As coisas que aprendi nos discos - Apesar de você


Apesar de você foi lançada por Chico Buarque em 1970 em compacto simples, mas só veio a ser liberada para registro em LP no fim da década, gravada no disco de Chico em 1978.
Na minha história pessoal, faz par político com Cálice, canção sobre a qual já falei aqui.
As referências das letras são bastante óbvias, mesmo que o eu-poético do compositor queira travestir a crítica ao regime como uma querela romântica:
Hoje você é quem manda
Falou, tá falado
Não tem discussão
A minha gente hoje anda
Falando de lado
E olhando pro chão, viu
Você que inventou esse estado
E inventou de inventar
Toda a escuridão
Você que inventou o pecado
Esqueceu-se de inventar
O perdão

Apesar de você
Amanhã há de ser
Outro dia
Eu pergunto a você
Onde vai se esconder
Da enorme euforia
Como vai proibir
Quando o galo insistir
Em cantar
Água nova brotando
E a gente se amando
Sem parar
Quando chegar o momento
Esse meu sofrimento
Vou cobrar com juros, juro
Todo esse amor reprimido
Esse grito contido
Este samba no escuro
Você que inventou a tristeza
Ora, tenha a fineza
De desinventar
Você vai pagar e é dobrado
Cada lágrima rolada
Nesse meu penar
Apesar de você
Amanhã há de ser
Outro dia
Inda pago pra ver
O jardim florescer
Qual você não queria
Você vai se amargar
Vendo o dia raiar
Sem lhe pedir licença
E eu vou morrer de rir
Que esse dia há de vir
Antes do que você pensa
Apesar de você
Amanhã há de ser
Outro dia
Você vai ter que ver
A manhã renascer
E esbanjar poesia
Como vai se explicar
Vendo o céu clarear
De repente, impunemente
Como vai abafar
Nosso coro a cantar
Na sua frente

Apesar de você
Amanhã há de ser
Outro dia
Você vai se dar mal
Etc. e tal
Essa canção trouxe um forte conteúdo ao meu discurso e ação social e política: nenhuma opressão é para sempre, nenhuma dominação é eterna.
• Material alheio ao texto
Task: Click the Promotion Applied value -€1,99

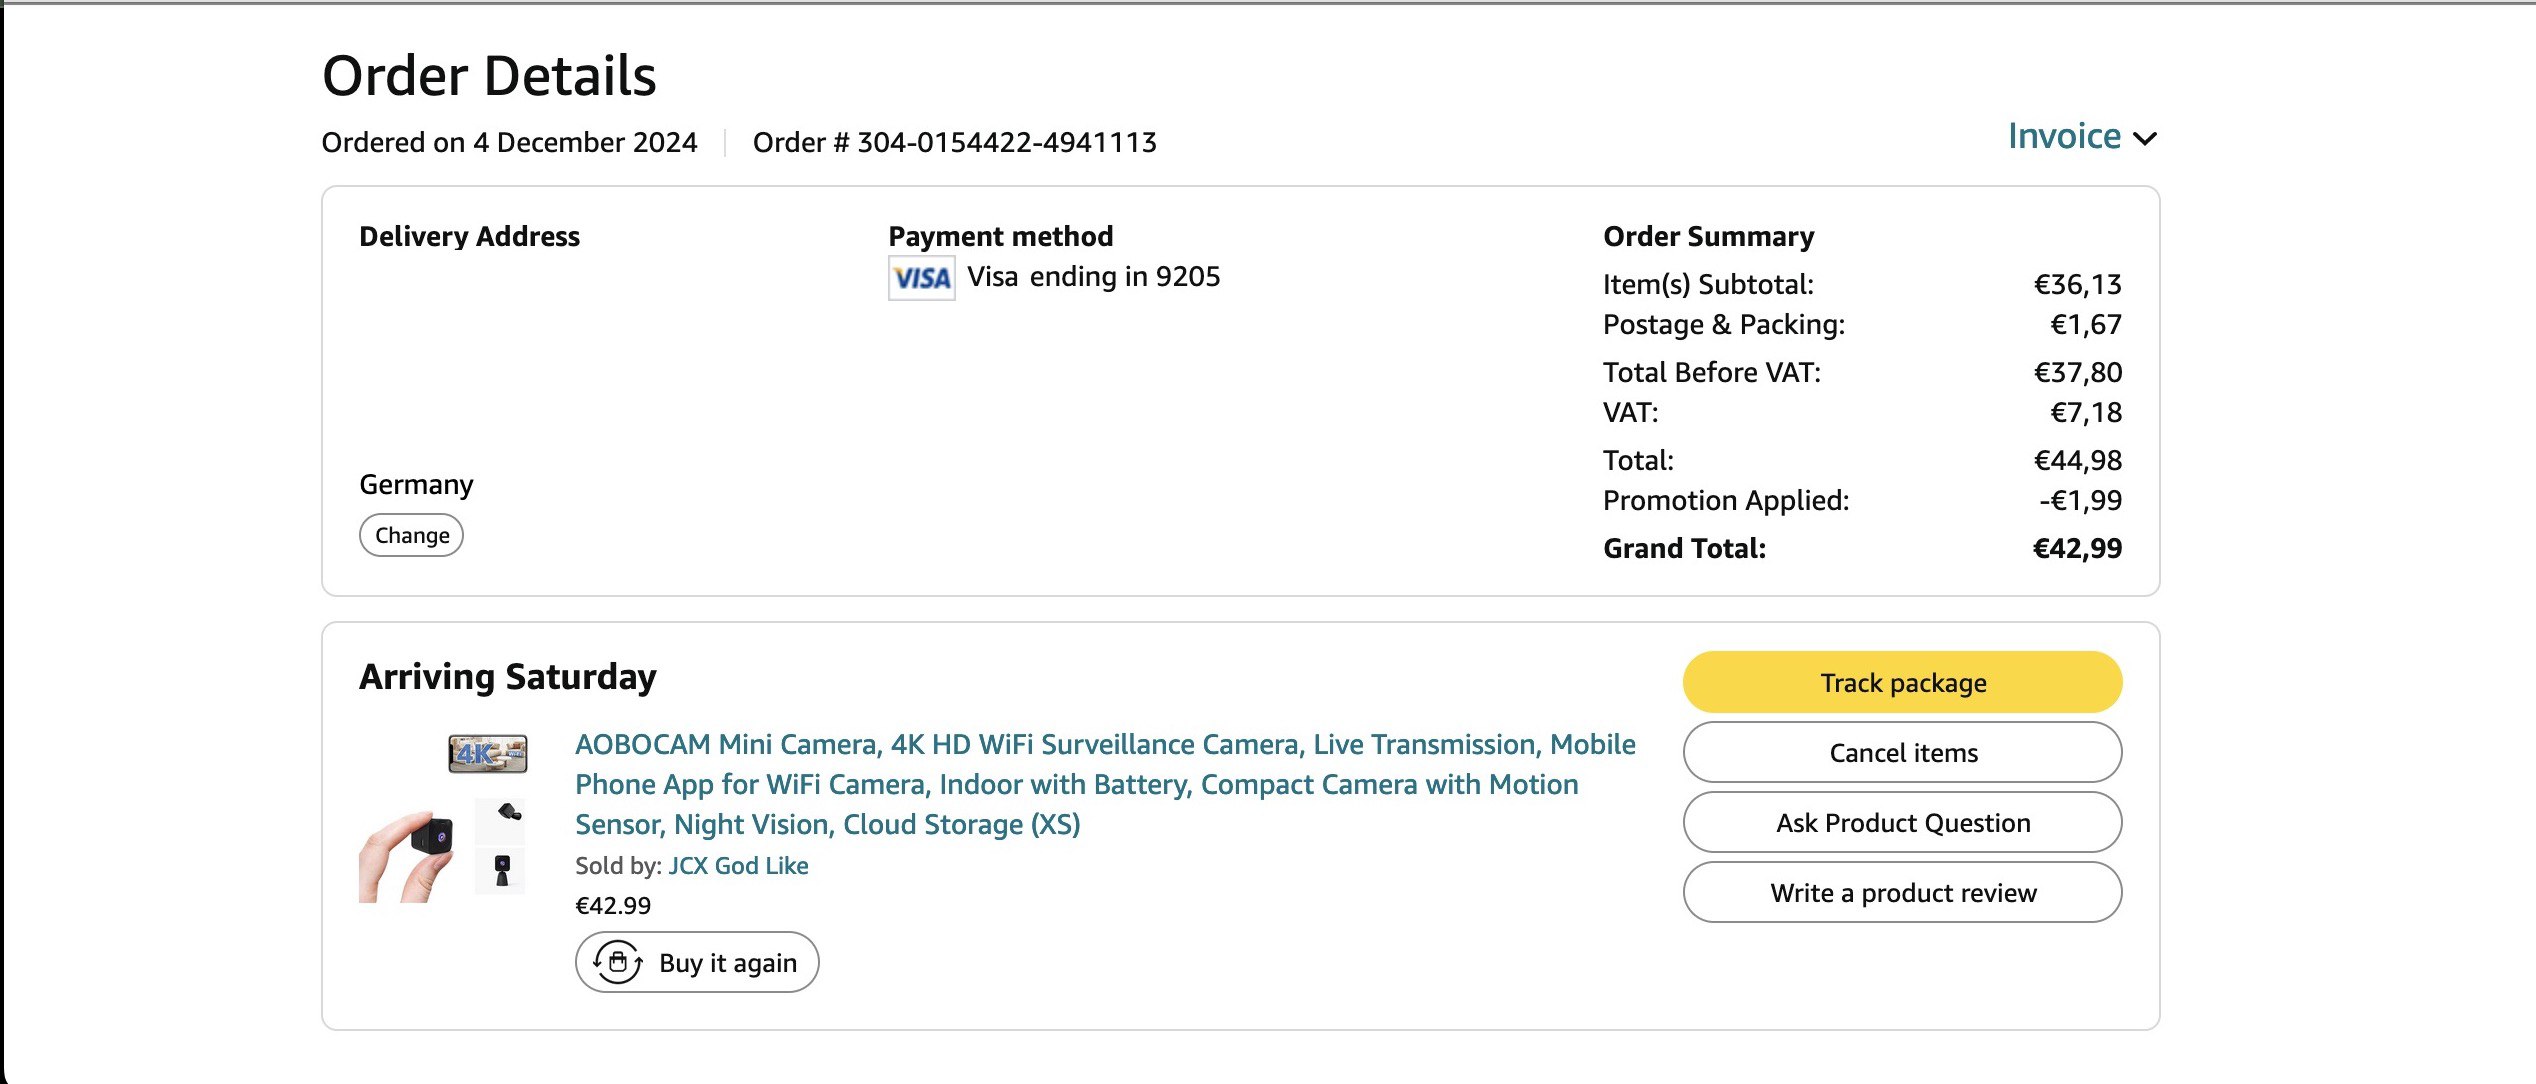Action: click(2080, 500)
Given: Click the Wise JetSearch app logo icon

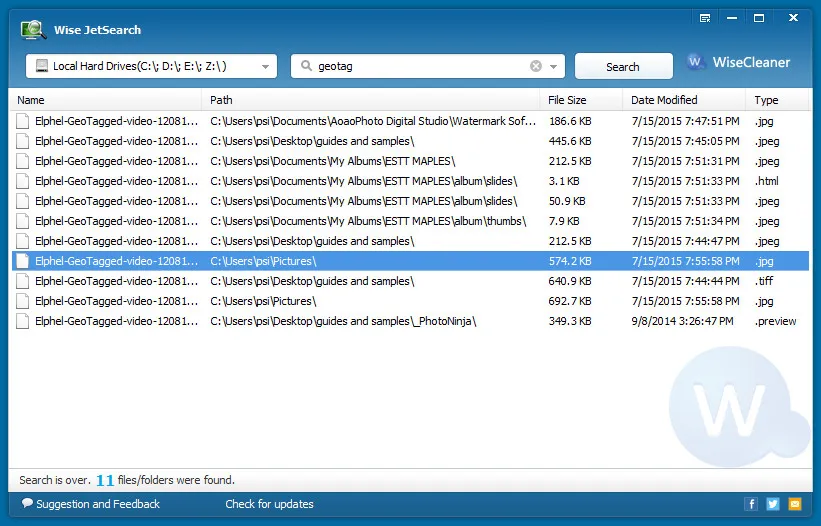Looking at the screenshot, I should coord(32,30).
Todos os opressores cairão, todos os impérios serão depostos, todo poder sempre passará pelas mãos do povo.
Claro que há uma dose utópica nessas afirmações, mas quando lembramos que a música foi composta no momento mais duro de um regime militar que fatalmente chegou ao fim, podemos ter esperança que todo ditador terá, uma dia, que ver a manhã renascer e esbanjar poesia.

Essa canção é certamente uma das vozes que ecoa em meu discurso com mais força. Ouvi muito em minha infância, ouço muito ainda hoje. Ela ainda me fala ao coração e alimenta minhas forças e esperanças.
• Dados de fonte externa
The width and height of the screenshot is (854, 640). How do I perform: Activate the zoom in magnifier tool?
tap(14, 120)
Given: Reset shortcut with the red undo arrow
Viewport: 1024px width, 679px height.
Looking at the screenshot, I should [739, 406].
Pensei em retomar As coisas que aprendi nos discos hoje e com essa música ao perceber que a prefeita de Natal, Micarla de Sousa (PV), em meio à crise que assola sua gestão e à força das manifestações do Movimento #ForaMicarla, tem tomado cada vez mais atitudes que a aproximam do ditador sírio Al-Assad: intimidação por e-mail, ameaça armada, acompanhamento por assessores próximos das marchas #ForaMicarla, infiltração, colocação de drogas e camisinhas no pátio da Câmara Municipal ocupada. Quando debatemos com filiados ou assessores em redes sociais, percebemos o quanto o movimento incomoda e o quanto as reações oficiais são impensadas e desesperadas. As ações do grupo micarlista em defesa da prefeita estão beirando um desespero sem par.
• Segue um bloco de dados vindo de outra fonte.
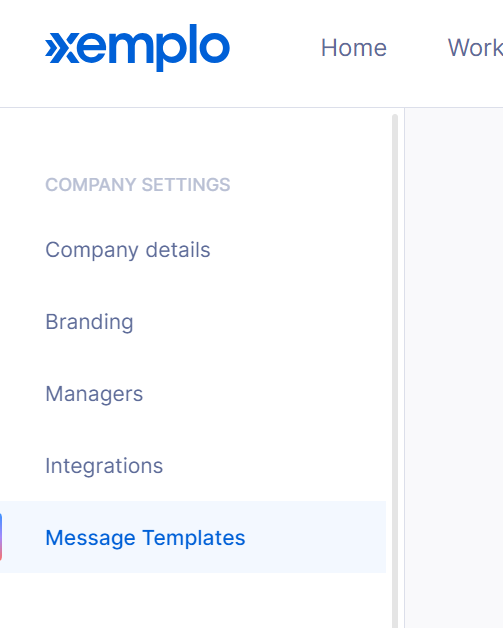Click the empty main content panel
The image size is (503, 628).
(x=454, y=368)
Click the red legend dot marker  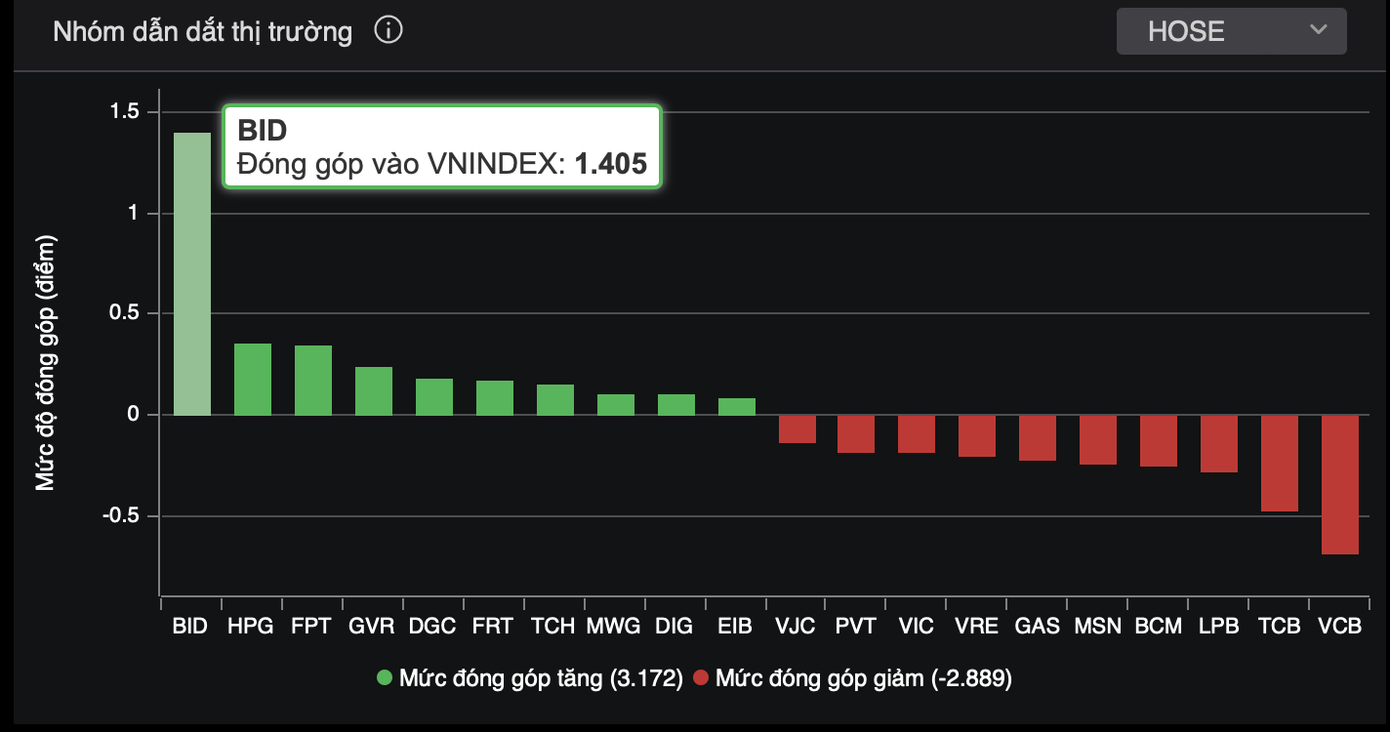click(x=701, y=679)
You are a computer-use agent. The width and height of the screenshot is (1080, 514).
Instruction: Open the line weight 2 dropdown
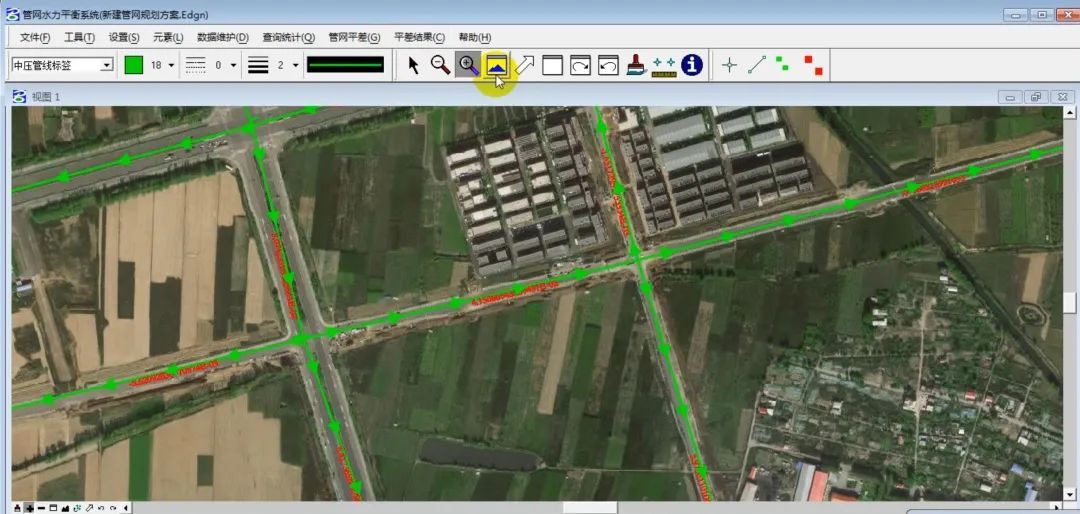point(296,65)
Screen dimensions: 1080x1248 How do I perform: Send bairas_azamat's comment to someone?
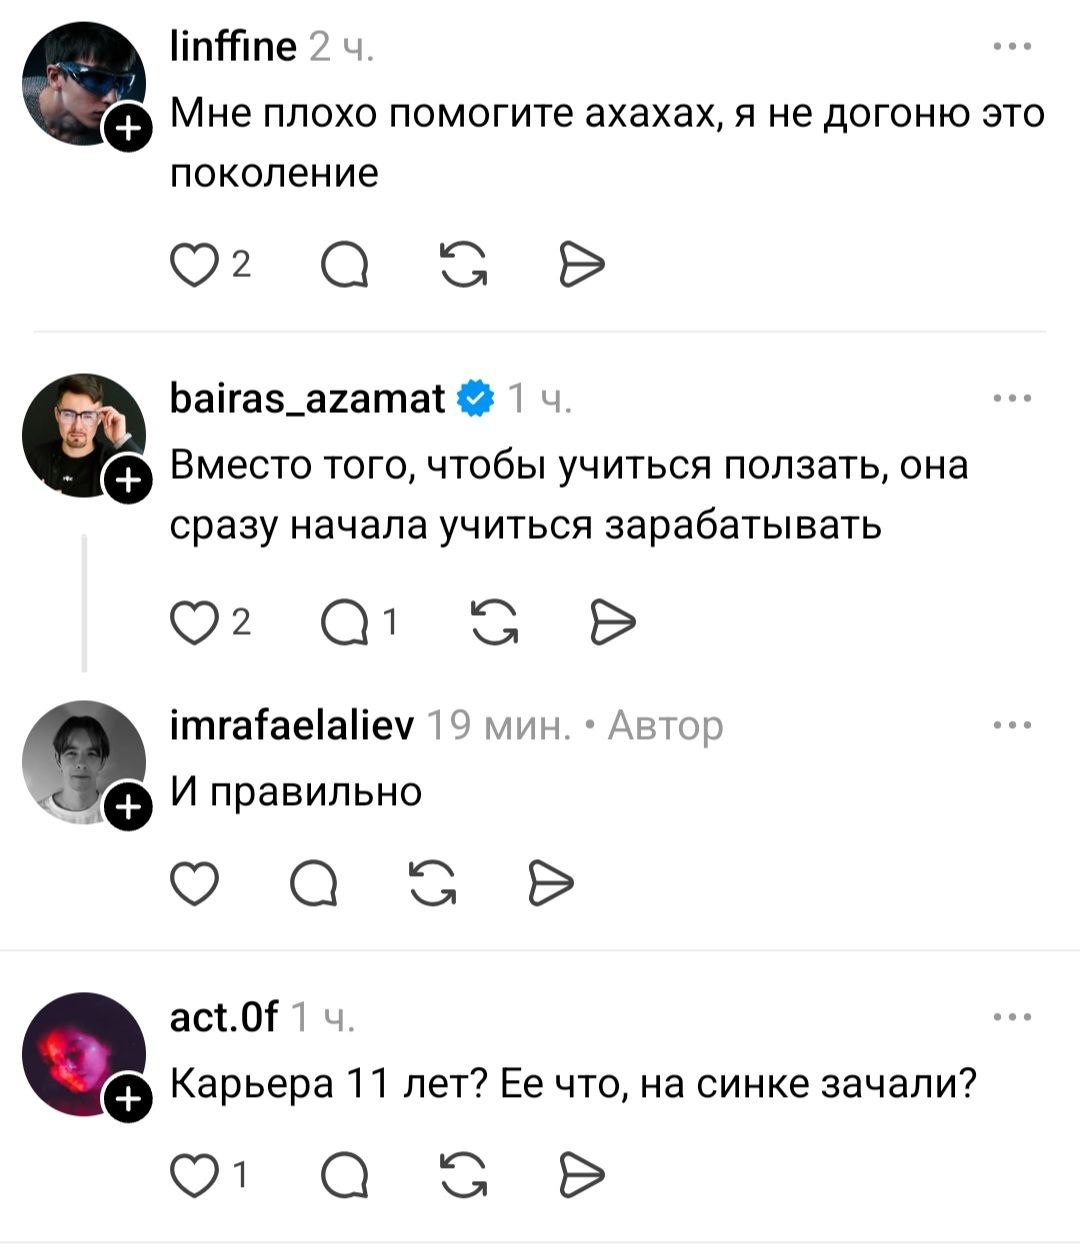[x=612, y=623]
Micarla assume uma postura anti-democrática, acusando os manifestantes de baderneiros. Não há diálogo nem negociação. Dois vereadores imbricados até as almas com a gestão são o presidente e o relator da CEI dos Aluguéis instalada para investigar suspeitas sobre locações da prefeitura. A situação é difícil. Mas, podemos estar certo,amanhã será outro dia.